The neat thing is how difficult it was to sever the Nosefrida from the bubble… thick like rubber. And afterward, it wouldn’t pop. We eventually put it in our diaper pail and I presume the next thing we tossed inside popped it.
I’m thinking of this because I’m fairly sick at the moment. For those keeping score, my sense of taste is returning! Cheese has flavor once again. And I totally smell the unholy odor that our microwave gives off since I burned popcorn in it last week, you know, because I couldn’t smell the fine white vapor-like smoke that was neatly contained inside that furious burn chamber.

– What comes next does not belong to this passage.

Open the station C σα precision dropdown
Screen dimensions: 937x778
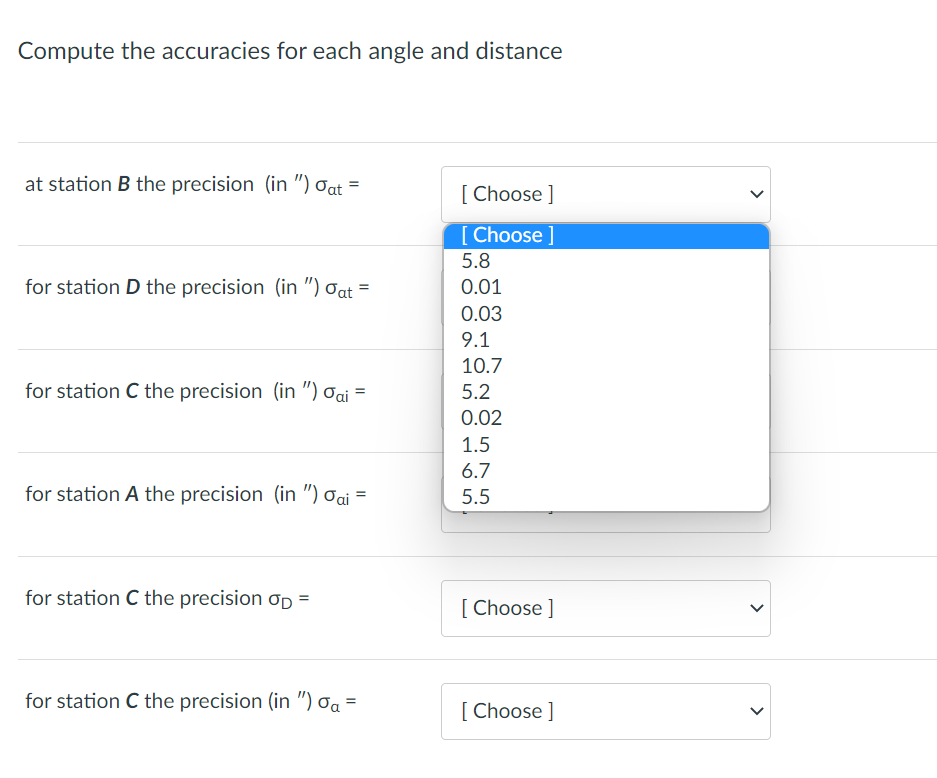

(It was dried corn still on the cob… You can microwave it to popping temperature if you are careful, but make sure your nose is working first.)
Someone should invent a microwave that lets you access the interior parts (where the fan is located) for cleaning. A dad makes one little mistake and the whole machine is shot, unless you can pawn it off on someone with anosmia.
This is the second microwave lost to popcorn, although the last one was regular microwave popcorn. Yes, it takes a special kind of stupid to burn microwave popcorn. I apparently set the time wrong before walking away. And no, I didn’t let it cook for the full 30 minutes.